- [DATA SHOWN]
┄┄┄┄┄┄┄┄┄┄┄┄┄┄┄┄┄┄┄┄

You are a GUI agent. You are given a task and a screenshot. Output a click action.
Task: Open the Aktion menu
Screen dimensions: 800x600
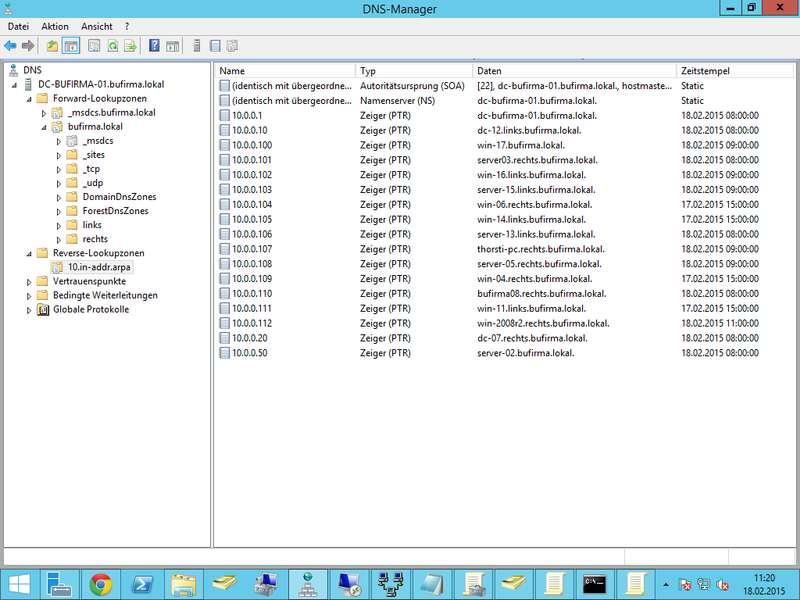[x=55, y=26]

┄┄┄┄┄┄┄┄┄┄┄┄┄┄┄┄┄┄┄┄

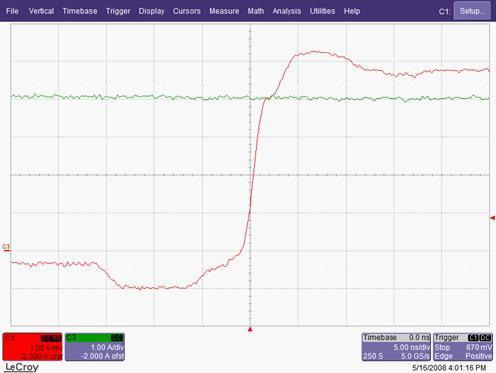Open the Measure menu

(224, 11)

┄┄┄┄┄┄┄┄┄┄┄┄┄┄┄┄┄┄┄┄

- [STATED PROBLEM] Take the lines from the one containing "You are a GUI" up to and including the one containing "[x=55, y=26]", and swap "Aktion" for "Edit" while keeping everything else the same. Give only those lines again, and leave the pictures out.

- [SOLUTION FOR THIS TASK]
You are a GUI agent. You are given a task and a screenshot. Output a click action.
Task: Open the Edit menu
Screen dimensions: 800x600
[x=55, y=26]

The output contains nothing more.